Aku hanya bingung, apa yang harus aku lakukan jika pertanyaan itu kembali mengembangkan balon - balonnya. Apa yang harus aku jadikan jawaban ketika aku memang sama sekali tak tahu apapun tentangnya. Hanya bersama angin yang mendengus, dan bersama rintik kecil hujan sore hari, bagaimana aku bisa dapatkan jawaban?
Kesal. Aku kesal ketika aku tak pernah mendapatkan jawaban yang aku inginkan! Tapi harus aku tujukan pada siapa kekesalan ini?

Rasanya mengherankan, aku tak pernah lelah untuk merasa seperti ini...

Dari Hati

Mengenangmu

22.23

Jika saja aku bukanlah aku, mungkinkah aku akan mengenalmu sebagai bayangan hitam? Akankah aku akan merasa begitu kehilangan ketika kau memang benar - benar pergi. Ini tahun kedua, tapi aku masih saja merasa kau akan kembali walaupun semua pikiran itu hanya membuatku semakin terpojok lagi.

Dua tahun lalu, terakhir kali aku menatapmu, dua tahun lalu kau masih berdiri di depan kelasku, tersenyum dan tertawa karena candaanmu sendiri. Dua tahun lalu, aku tak mengerti semua ini akan terjadi padaku. Dan sekarangpun aku masih sulit untuk mengerti apa yang terjadi. 

Jika saja aku tak pernah mengenalmu, mungkinkah aku takkan pernah berpikir tentangmu? Akankah langit malam akan tetap cerah? Ini tahun kedua, sudah terlalu lama untuk terus mengenangmu. Seharusnya semua sudah tak lagi menjadi cerita duka, bahkan seharusnya aku sudah bisa tersenyum untuk mengingatnya. Karena mungkin sekarang, kau ada ditempat yang lebih baik.
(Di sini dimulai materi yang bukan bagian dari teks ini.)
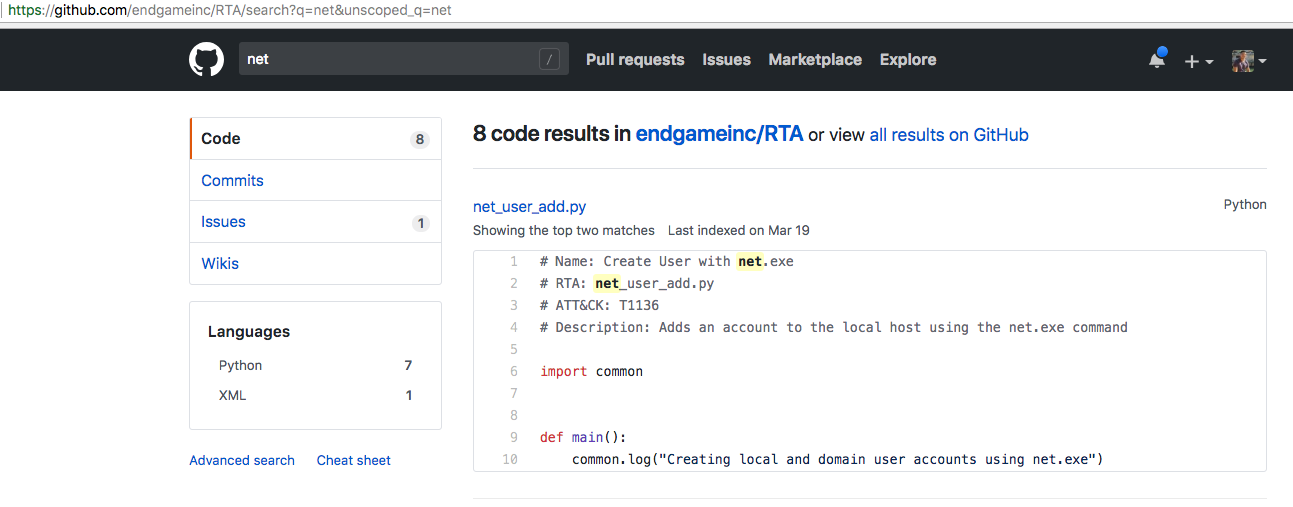1293x507 pixels.
Task: Switch to Commits search results
Action: [x=232, y=181]
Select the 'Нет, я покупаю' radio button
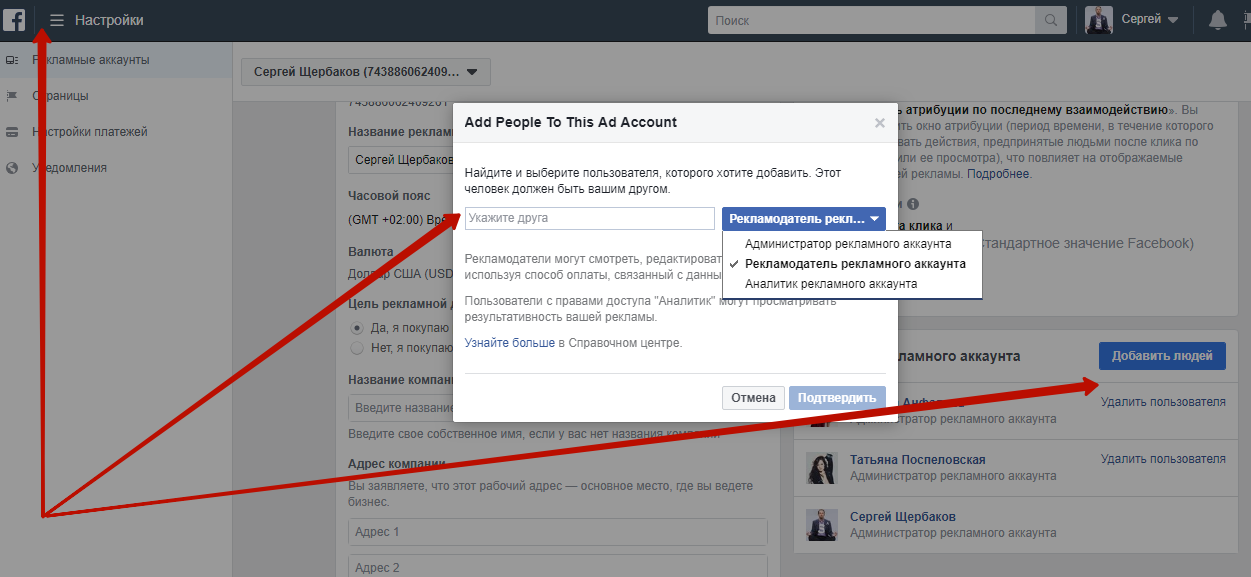Screen dimensions: 1251x577 click(x=356, y=348)
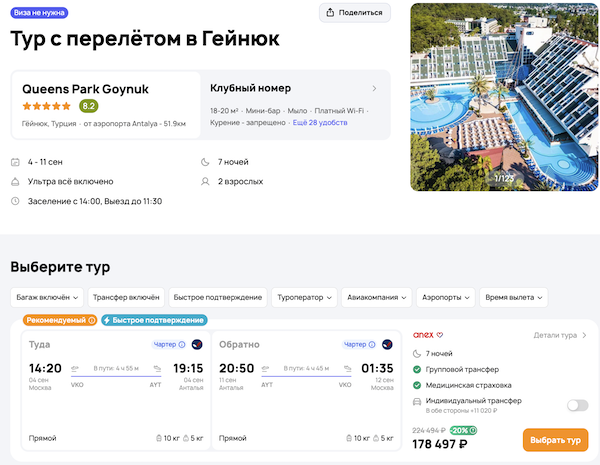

Aku mungkin terlalu egois untuk tetap ingin mengenangmu. Tak seharusnya kau masih ada dalam tulisan ini. Dua tahun lalu, dua tahun lalu! Semestinya sudah terkubur dalam - dalam, bahkan sangat dalam. Tapi kenyataanya, bahkan aku masih tak mau untuk mencoba mengerti. Mungkin aku terlalu takut untuk benar - benar terlepas darimu.
Seandainya kau katakan satu kata sebelum kau pergi mungkin tak akan menjadi seperti ini.
Mungkin cerita ini akan menjadi kenangan manis.
Mungkin aku akan mengerti.

Dari Hati

Masih Merangkai

15.17


 Ini tidak semestinya menjadi semak dan ilalang diantara belukar dan sayupnya suara rayap di bawah tanah. Ini belum usai, aku masih merangkainya. Aku tak semestinya menjadi rangkaian mimpi yang runtuh dimakan semut, bahkan aku masih mampu untuk merenggangkan tanganku menyentuh cita itu, walau hanya sentuhan tak menentu. Aku masih mencoba merangkai, namun aku sudah runtuh.
Masih ada resah tanpa arti, aku masih ingin menjadi mimpi bersama pelangi, bukan terinjak - injak oleh keangkuhan dunia. Aku masih ingin dilihat sebagai binar, bukan gelap yang dingin. Aku masih ingin menjadi senyuman, bukan air mata yang menghujam deras. 

Lalu, bagaimana? aku sudah terlanjur terurai. Mimpi itu sudah terlalu bercerai berai entah ke mana. Hanya ada satu. Mimpi kecil.
Aku masih mencoba merangkai, debu - debu bekas runtuhannya, jejak - jejak mimpi yang putus asa.

Aku belum putus asa, walau asa itupun hanya debu dalam jariku. Tapi aku masih memilikinya. 

Aku akan terus merangkai, sampai aku menjadi pelangi di seberang hujan sana, hingga semua melihatku sebagai binar dan warna, hingga aku tak lagi sakit terinjak - injak.